Couple thoughts from someone relatively detached from the project:

  • 2D is a good focus but dropping 3D development entirely doesn’t seem like the best move. There’s a million ways to make a 2D game and some of the most interesting “2D” games end up being 3D (just my opinion) — think Limbo or Fez. With that said, as long as 3D remains possible, I can continue to invest in Amethyst.
  • There are strong alternatives to the 2D story right now (ggez), Amethyst is the only serious 3D engine for Rust at the moment.
  • Is an editor a good focus project at this stage of development? If I was going for ease of use there’s virtually no reason why I wouldn’t pick Unity over Amethyst. I’m using Rust for its performance and lowerLevel features so I can have deeper control. An editor doesn’t help my achieve those goals. Faster iteration would be cool though, I think some sort of hot reloading capability would be much more valuable than an editor at this stage.
  • I don’t think being a 3D engine means you have to support every format under the sun. Best thing to do is just make sure it’s possible to develop the integrations separately: Three.JS is a great example of this.
4 Likes
(Khionu Sybiern) #24

I fully agree. We’re already at the point of supporting 3D, it would only be a regression for us.

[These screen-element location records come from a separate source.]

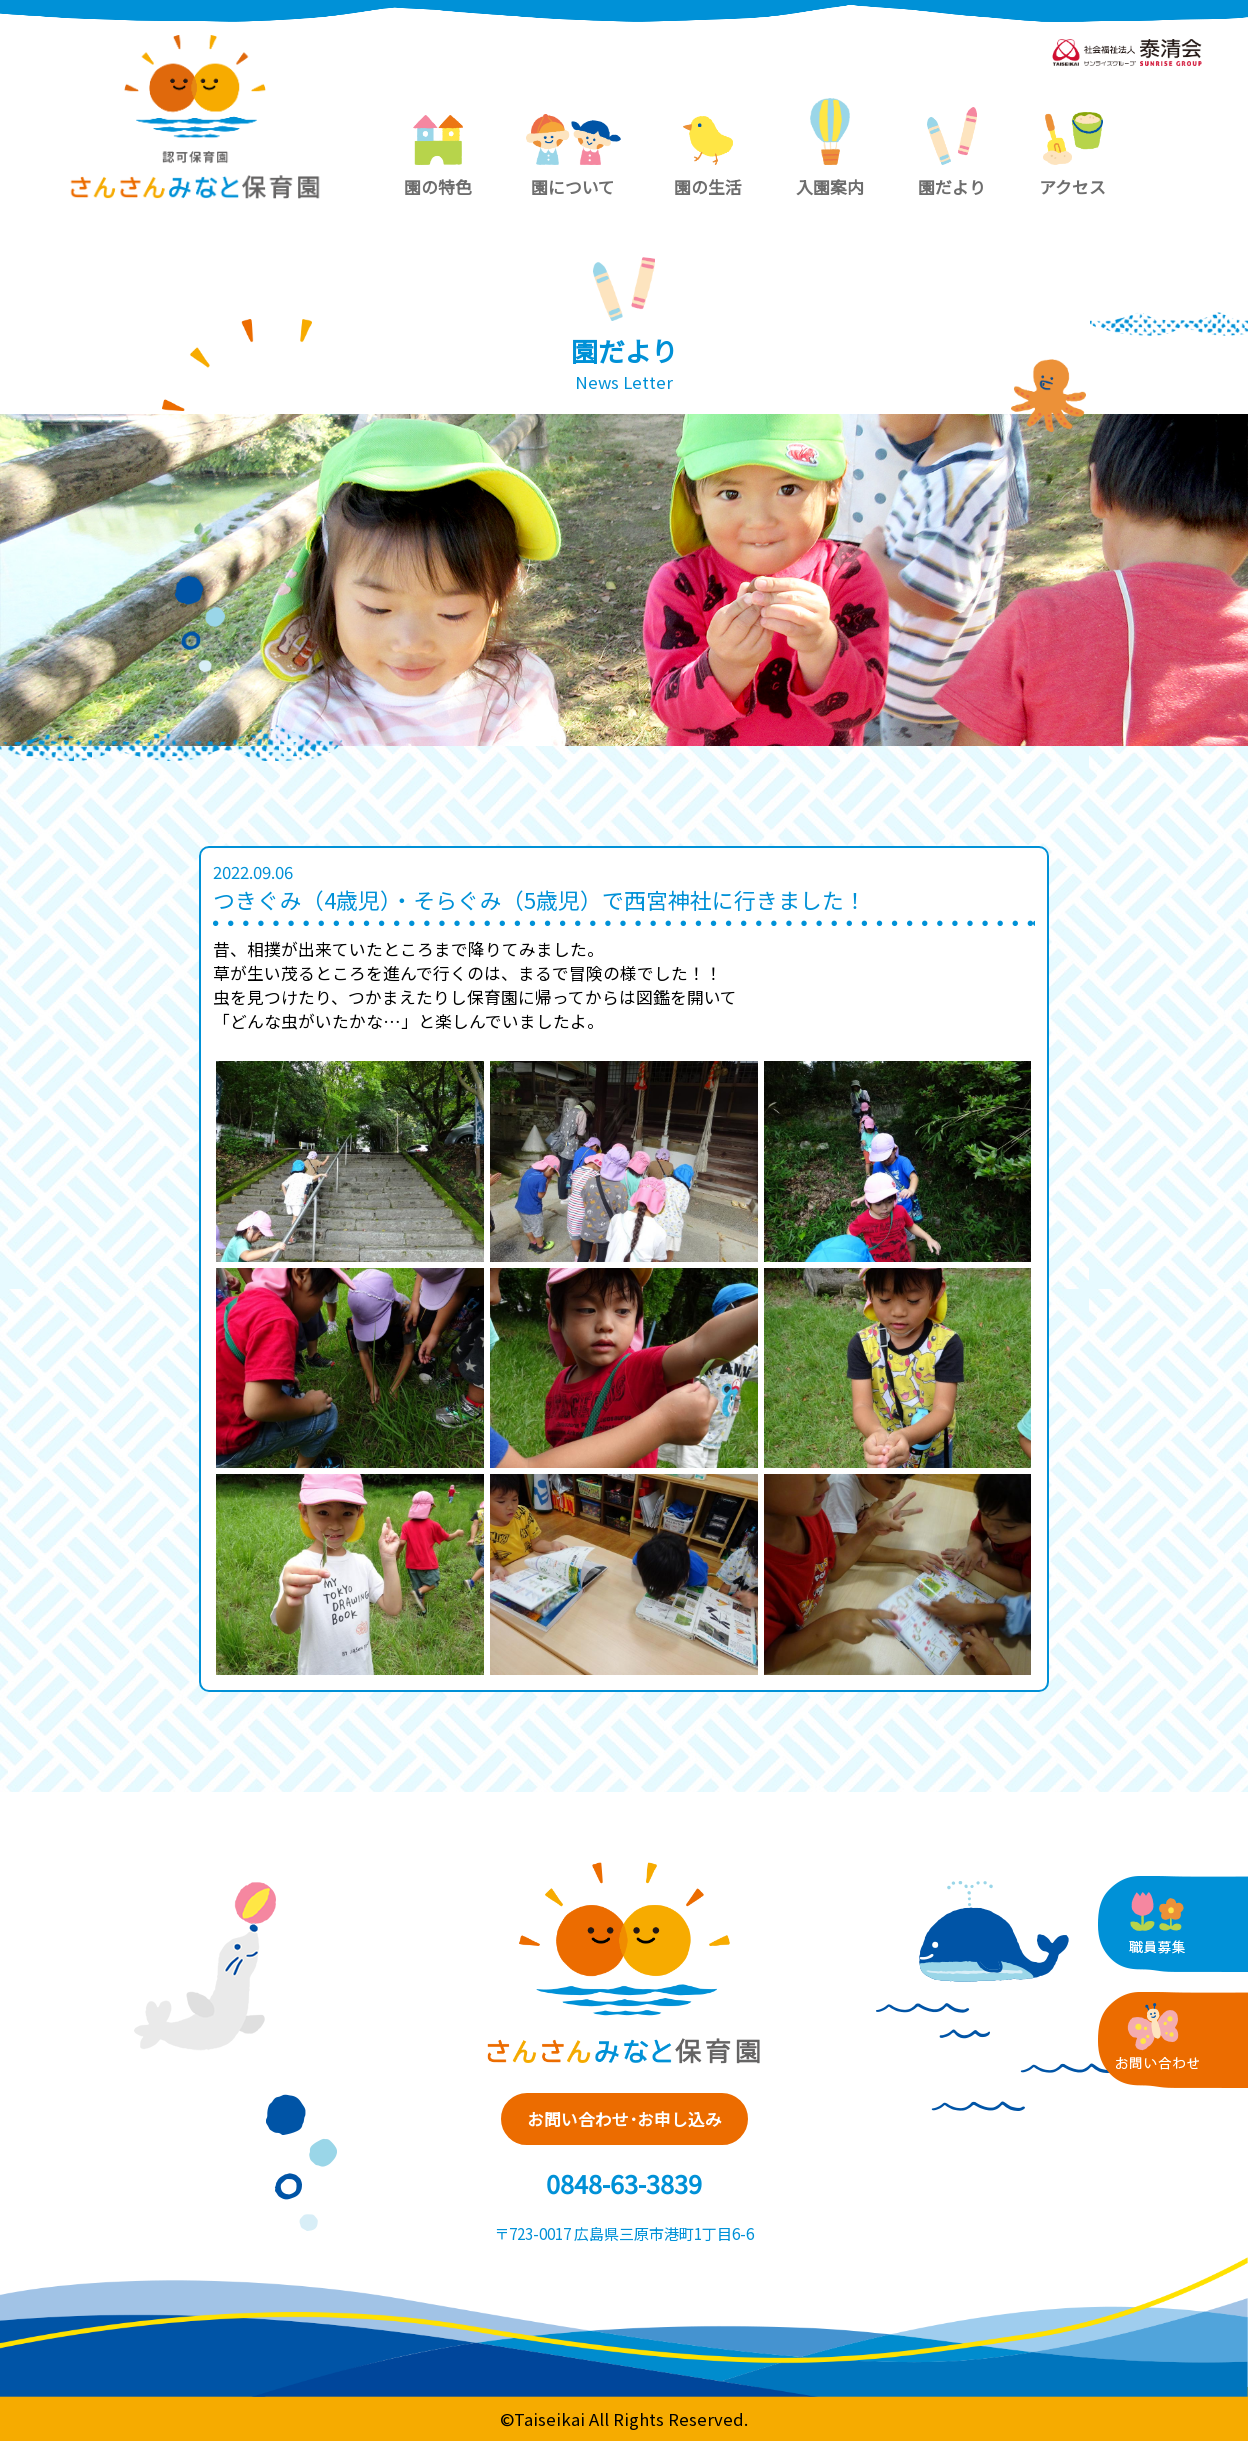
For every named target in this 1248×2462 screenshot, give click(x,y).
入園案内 (830, 148)
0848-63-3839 (624, 2203)
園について (573, 156)
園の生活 (708, 157)
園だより (952, 152)
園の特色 (438, 157)
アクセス (1072, 155)
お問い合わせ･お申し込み (624, 2126)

The editor, for a number of reasons, is being developed behind a curtain. It will be as OSS as the rest of the engine after the MVP is reached.

(Zicklag) #25

I think the fact that the editor is being kept as a separate behind-the-scenes effort while not drawing a lot of investment from the general community is a fine situation right now.

Also, from a different perspective, I’m not sure what else @mralve works on, but being that the editor is close to the heart of @mralve and that is what he is motivated to work on, I think it makes sense that he can contribute to and design that. I can’t speak for him, but otherwise he might no be contributing at all? In situations where a contributor wants to champion a certain feature, as long as it isn’t detracting or hurting other efforts, it isn’t a detriment in any way.

(Khionu Sybiern) #26

The editor is a massive undertaking. That said, he is working on freshening up our branding as well, and is also thinking forward for scripting support.

1 Like
(Alve Larsson) #27

Yeah we have a private Editor repo I and @fletcher is working on, this repo will go public when we hit MVP status and it’s going to serve as our official editor.

1 Like
(Nathan) #28

This is the strongest reason I’ve seen for why to choose some end-to-end 3D functionality as the next main focus after legion. It needs to be mapped to a specific closed set of 3D functionality for it to be actionable. I would be willing to support this direction if someone could map it out in a reasonable amount of detail.

3 Likes
(Khionu Sybiern) #29

:wink: Did you hear? I’m making a roadmap

4 Likes
(Nathan) #30

Woohoo! :heart:

2 Likes
#31

I would suggest plugging up some holes we have in FOSS 3D engines: we have a few that are mature, but most of them can be considered “legacy” in 2020s. Perhaps such a list is a good start but not comprehensive:

  • Modern graphics API (which Amethyst is already using)
  • PBR shading, with or without fancier things (shadows, GI probes, volumetrics, etc). Note that it’s those fancier things that we lack in FOSS 3D engines
  • Environment texture/material/shaders
  • Easy way to use Custom or Compute shaders (which is absurdly hard in Amethyst right now)
  • GPU/CPU Particles
  • Pipeline to import and use 3D modles, skeleton and animation. gltf 2.0 is probably the best format for this.
  • Collision detection, continuous or not
  • Some support of physics, or API to implement one’s own physics engine
  • UI overlay
  • Custom render target and viewports
  • Compositing

More inspiration can be found by looking at documentation of more mature engines, say Godot.
The features I list above are what I consider essential for a modern 3D engine.

(Khionu Sybiern) #32

All great things, but a roadmap for our next year will likely have no more than half of that, likely a significant bit less. We have technical debt to wade through, and we don’t have anyone paid full-time.